Two of the questions you can absolutely count on answering every day as a fly fishing guide are, what're they bitin' on, and what got you into fly fishing. The first is simple, they bite on a good drift. The second has two answers, and neither are fish. For me, fly fishing gives you a way to heal from the negative things this life can throw at you, and a way to manage the work/life balance. Prior to my new career as a fish tickler, I was a mechanic. It was an extremely stressful work environment, so the work/life balance was critical for my mental health. The moment I was open to receiving the healing powers a river provides, it became the only place I've ever wanted to be. I found myself so obsessed that friends would regularly tell me about stories of a great time they had and always finish with, "I would've invited you, but I knew you'd say no because there was no fishing involved." On January 2nd, 2020 I was fired for the first time in my life. It was soon after that the pandemic hit. So while maintaining proper social distancing practices, I went fishing. I was fishing for over an hour a day every single weekday and fishing sun up to sundown on the weekends. I was tying bugs every single night while planning my next day's trip. I honestly missed less than 10 days total all year. It was on these trips that I was able to heal from almost a decade of going down the wrong career choice path. I healed from the relationships I ruined with people I dearly loved, old and new. But most of all I figured out that there's more to life than working on cars while having a bad attitude and tracking grease stains everywhere you go. Fishing is my greatest joy and has been for a great deal of time so the choice to change career paths was an easy one. You know the sayings, "life's too short to not do what you love" and "If you do what you love for work you'll never work a day in your life". But becoming a fly fishing guide tangled my work and life together into a mess worse than the knotted 3 fly nymph rig "Dave from LA" decided to re-cast over and over on my way upstream to fix it.

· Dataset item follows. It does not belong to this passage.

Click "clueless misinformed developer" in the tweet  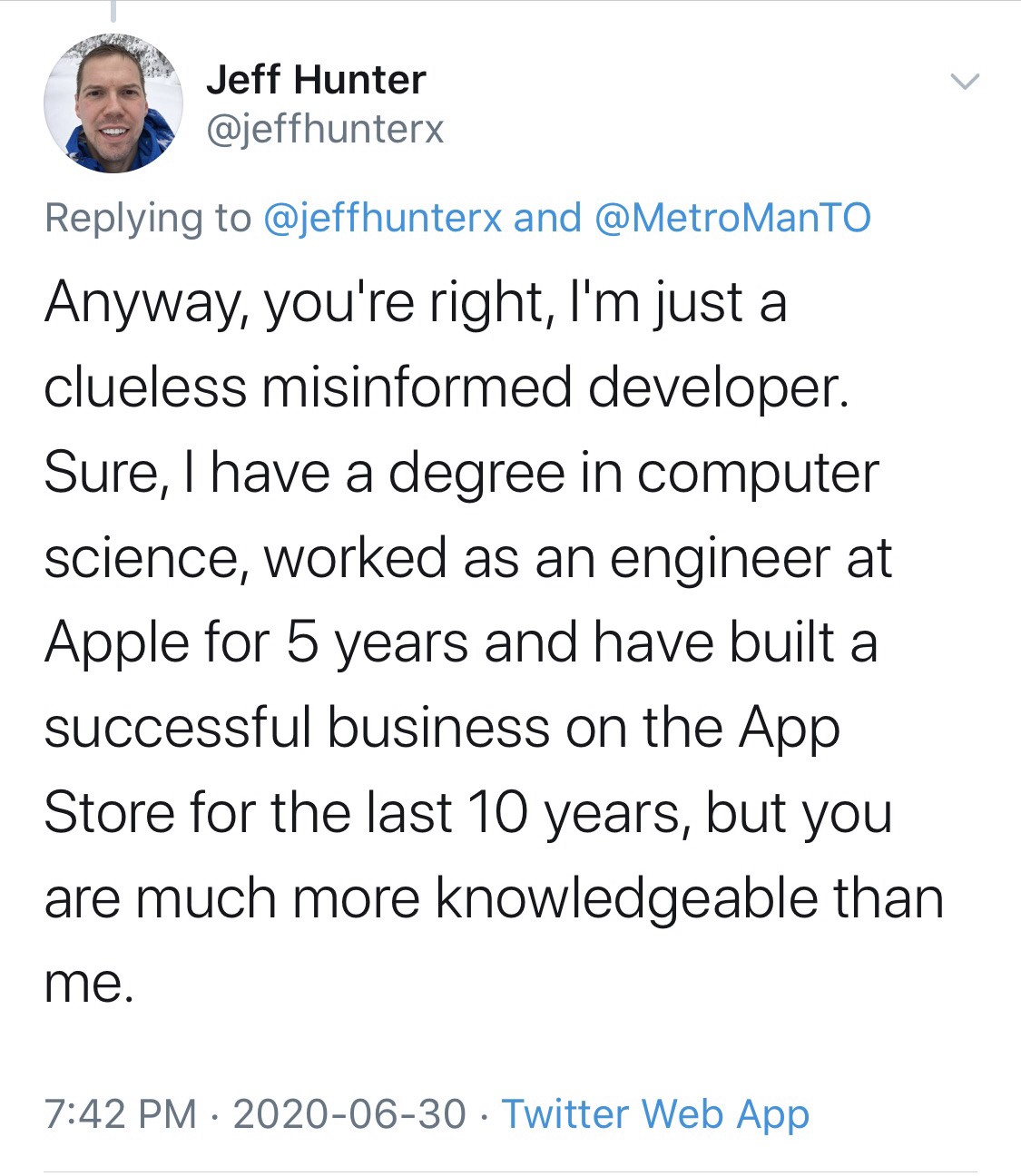pos(446,387)
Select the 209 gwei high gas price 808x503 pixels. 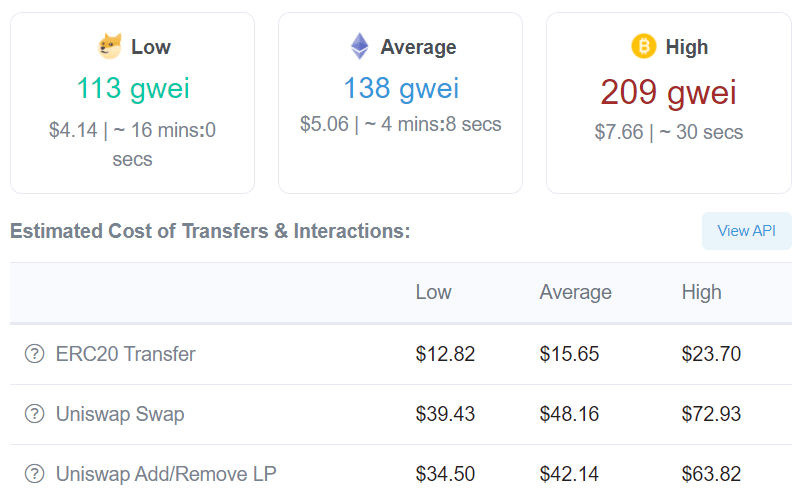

The burnout was real. I wanted to eat, sleep and breathe fly fishing, but here I am getting force fed fly fishing 24hrs a day every single day. I'm up at midnight making sandwiches and actually putting effort into tying a rainbow warrior that tomorrow "Steve from Dallas" is only going to decorate the bushes with, and thinking about the precious few hours of sleep I'm about to get. But quickly something incredible happened. I got a day off. I got a day off and I actually didn't want to go fishing. I woke up that morning and called some old friends that I hadn't seen in a long time to go play disc golf. I haven't held a frisbee in my hand in years, let alone hiked miles through the woods without a fly rod. It immediately opened my eyes to how closed off I've been to the other parts of my life that brought me joy. I traveled on trips in four states that weren't all 100% fishing oriented. I started writing music again. I went to bbqs. I went to concerts. I learned that because of my previous coping methods, I got so caught up in fishing that I was closed off to all of the other things in life that bring me joy. I successfully found more ways to unwind from taking people fishing than just going fishing. I became truly healthy, physically and mentally. I finally have a well rounded life. I never thought a weird talent of being able to quickly untangle a mess of hooks and tippet would lead me to where I am today, but it's the greatest life decision I've ever made, and I still smile every time a client raises that bird's nest with a confused look on their face.